About the Item
Cupcake Face Mask
1 Pot (4-8 uses) for 10.95
The official Lush website has this product listed in the Biofresh section, which means that it is too fresh to be mailed and must be purchased at a Lush retail location and refrigerated. The website says the product contains “mint, Rhassoul Mud and absorbent cocoa powder to treat spots, black heads, open pores and oil happy skin in a delicious chocolate mask.”
Ingredients: Rhassoul Mud, Linseed Infusion, glycerin, talc, cocoa powder, cocoa butter, fresh mint, sandalwood oil, vanilla absolute, spearmint oil, peppermint oil (mentha piperita), Limonene Perfume.
I’ve got to say, this one was a first. I’ve always liked the idea of using mud to clean pores and using something that smells and feels just like cupcake frosting is practically Through the Looking Glass (or if you’d prefer, Bizarro World) in terms of skin care. How deliciously ironic.
A few logistical things before I get into the review itself. First of all, this product cannot be purchased online because of its fresh ingredients and it must be kept refrigerated. It also has a decreased shelf life of about 14 days for this reason. And before you ask, freezing the mask to increase the shelf life is out of the question. It would kill the helpful enzymes found in the fresh ingredients. I spoke to the Lush employees about this product at the store in Harvard Square, Cambridge and they suggested starting out with a face scrub (I used Herbalism), then applying the mask and leaving it on for about 10-15 minutes. Then rinse with warm water and finish with one of their moisturizers, Enzymion, Imperialis or Gorgeous. Lush face masks are also good for spot treatments and break-outs, but should be used 2-3 times a week maximum.
I must admit, I hadn’t done a whole lot of research on this product before I used it, which I think ultimately gave me a better perspective on the results, as you shall see. So, having washed with Herbalism, I applied the brown, thoroughly cupcake-scented mask, popped in a frozen pizza and sat in on about 10 minutes of Angel with my boy Langer and his lady friend Amanda. I got a few laughs from the pair, mostly because I looked like a caveman with my mud-caked face and crusty beard, or Gene Wilder from that blackface scene in Silver Streak. It was tough not to smile, but I endured the ridicule with a stony face and tried desperately not to smile for fear I’d mess up the mask’s mojo. Anyway, after washing it off, I immediately noticed a difference. My skin felt tight and stretchy, which at first I thought might have just been because it had felt so coarse and brittle from the mask (felt a little like I imagine botox would), but after I put on some moisturizer I could definitely tell something had changed. My skin felt smooth and clean and… bouncy. It’s hard to describe, really. You know how your skin hurts a little sometimes when you stretch it out for a big bight of a sandwich or a huge toothy smile? After using the mask I felt like I could fit a whole horse in my mouth without much trouble. My skin was incredibly elasticy and flexible. I was surprised to find, upon doing some research, that this was more or less the intended effect. Rhassoul Mud, which makes up the base for this mask, comes from Morocco and apart from being anti-microbial, deep cleansing and full of healthy minerals like Calcium, Magnesium and Potassium (properties belonging to most types of volcanic mud) it is known to reduce aging lines and wrinkles by making the skin more elastic and pliable. So I guess there was a little truth to my original claim. The mask also has peppermint and spearmint oils, which help sooth the skin and cleanse pores.

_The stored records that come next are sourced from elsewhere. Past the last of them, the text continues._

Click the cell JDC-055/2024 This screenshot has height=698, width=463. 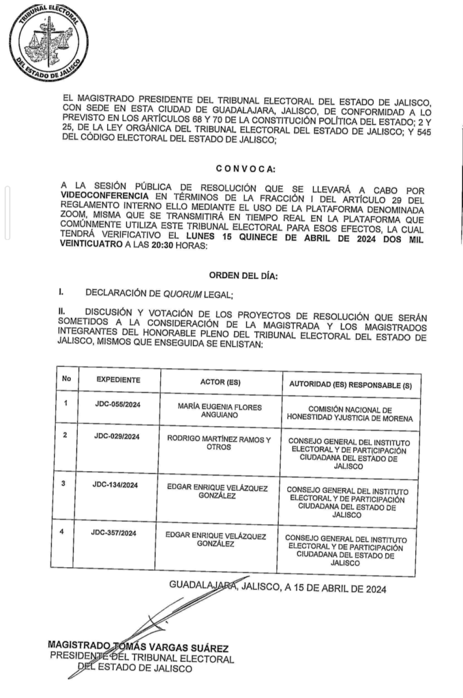(x=117, y=404)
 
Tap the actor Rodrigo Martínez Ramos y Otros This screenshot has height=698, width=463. (x=219, y=444)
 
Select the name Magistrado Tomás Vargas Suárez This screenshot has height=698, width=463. (x=138, y=646)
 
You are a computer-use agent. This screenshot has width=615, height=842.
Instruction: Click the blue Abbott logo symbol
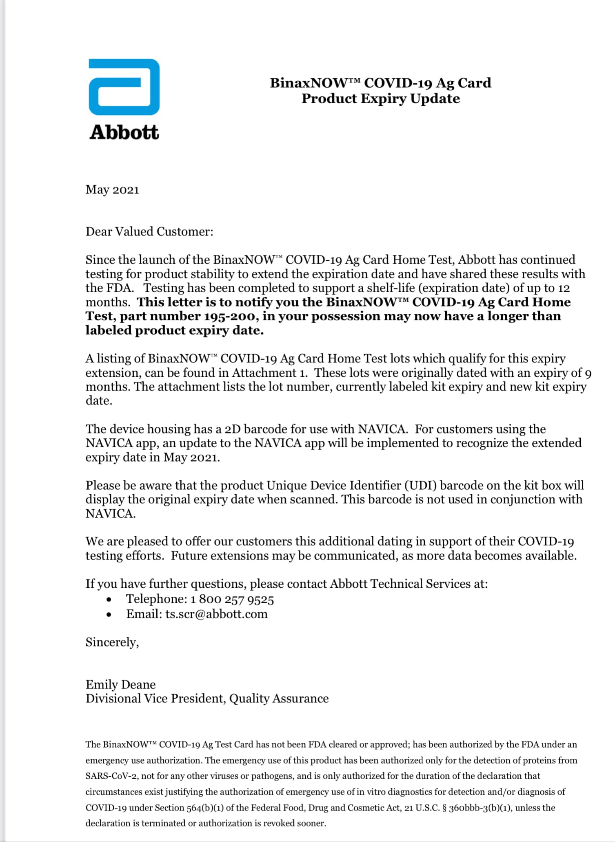click(x=124, y=87)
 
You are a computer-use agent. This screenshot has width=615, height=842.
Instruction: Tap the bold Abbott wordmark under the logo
click(x=124, y=133)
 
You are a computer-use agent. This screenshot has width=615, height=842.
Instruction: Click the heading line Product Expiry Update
click(x=380, y=99)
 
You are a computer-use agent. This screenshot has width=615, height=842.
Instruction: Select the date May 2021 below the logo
click(x=112, y=190)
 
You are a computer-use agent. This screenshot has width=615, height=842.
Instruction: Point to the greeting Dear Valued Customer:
click(x=149, y=232)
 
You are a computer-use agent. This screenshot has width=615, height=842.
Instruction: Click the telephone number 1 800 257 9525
click(x=232, y=599)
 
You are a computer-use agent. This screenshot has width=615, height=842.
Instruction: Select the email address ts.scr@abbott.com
click(x=216, y=614)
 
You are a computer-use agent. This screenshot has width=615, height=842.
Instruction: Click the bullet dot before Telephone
click(x=109, y=600)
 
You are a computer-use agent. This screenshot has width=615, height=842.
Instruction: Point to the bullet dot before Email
click(x=109, y=615)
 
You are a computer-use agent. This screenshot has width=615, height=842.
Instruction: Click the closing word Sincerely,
click(x=112, y=642)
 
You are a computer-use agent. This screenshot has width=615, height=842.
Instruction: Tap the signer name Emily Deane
click(x=120, y=684)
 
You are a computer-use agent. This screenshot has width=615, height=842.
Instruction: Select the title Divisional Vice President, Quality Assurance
click(x=207, y=699)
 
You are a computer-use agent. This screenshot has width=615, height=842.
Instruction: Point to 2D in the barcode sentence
click(x=233, y=429)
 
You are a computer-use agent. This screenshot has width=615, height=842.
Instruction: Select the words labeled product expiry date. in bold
click(x=174, y=331)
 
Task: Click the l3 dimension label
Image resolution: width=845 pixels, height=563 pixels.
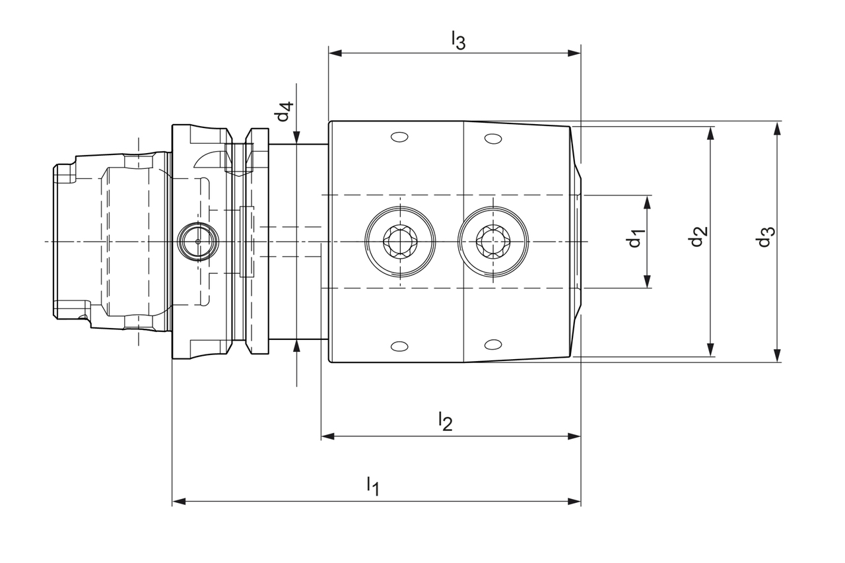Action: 458,40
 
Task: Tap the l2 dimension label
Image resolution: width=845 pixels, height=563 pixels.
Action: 446,421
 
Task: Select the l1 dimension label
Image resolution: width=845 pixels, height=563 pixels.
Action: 373,486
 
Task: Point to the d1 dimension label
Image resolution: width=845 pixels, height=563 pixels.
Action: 635,238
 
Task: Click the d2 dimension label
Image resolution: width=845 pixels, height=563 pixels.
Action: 698,236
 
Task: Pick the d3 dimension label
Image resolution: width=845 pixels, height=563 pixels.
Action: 764,237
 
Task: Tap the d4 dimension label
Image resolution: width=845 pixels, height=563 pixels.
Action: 284,112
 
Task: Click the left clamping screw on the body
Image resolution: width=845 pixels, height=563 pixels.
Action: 400,241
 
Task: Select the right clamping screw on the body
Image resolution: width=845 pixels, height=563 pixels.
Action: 493,241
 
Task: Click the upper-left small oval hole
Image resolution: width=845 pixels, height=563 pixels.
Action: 398,137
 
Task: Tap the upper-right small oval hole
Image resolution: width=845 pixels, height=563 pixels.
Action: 492,138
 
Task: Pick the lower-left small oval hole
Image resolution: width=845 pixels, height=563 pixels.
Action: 399,346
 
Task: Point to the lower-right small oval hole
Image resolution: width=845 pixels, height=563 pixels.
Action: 492,345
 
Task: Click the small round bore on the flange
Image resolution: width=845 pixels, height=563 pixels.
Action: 197,241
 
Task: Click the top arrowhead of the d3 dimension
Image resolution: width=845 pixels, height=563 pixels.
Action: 777,127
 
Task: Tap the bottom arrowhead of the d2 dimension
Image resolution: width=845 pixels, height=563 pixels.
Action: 711,350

Another huge benefit is that the mask left my face smelling like rich, chocolaty cupcakes. It’s remarkable to me that the people at Lush can make mud seem so appetizing.
I can’t really think of a lot of cons for this product apart from its limited shelf life and perhaps that its not something I would consider a necessity. I am lucky to have been blessed with a relatively acne-free face, nor do I often wish my skin was more flexible, so it’s less of a staple and more of a luxury for me (which is not necessarily a con). Cost wise, It’s about what I would expect to pay for a mask like this. It gets extra bang-for-your-buck points because the ingredients aren’t the kind of things you can easily acquire. I always have a hard time paying for something I could put together my self for the same cost, but I’m not going to go out of my way to import Rhassoul mud from Morocco when Lush can do it for [probably] cheaper. Not to mention, masks like this usually cost $30 or more for one treatment at a spa and although Lush says that you can get about 4 uses out of a pot, I think the average user could easily get 6-8. I’ve also heard that this stuff is good for softening up your whiskers before a shave. Haven’t given it a shot yet, but as a fellow who appreciates just about any product that makes the daily scrape a little more bearable, you can bet I’ll be trying it out as soon as I work up enough scruff to truly put it to the test.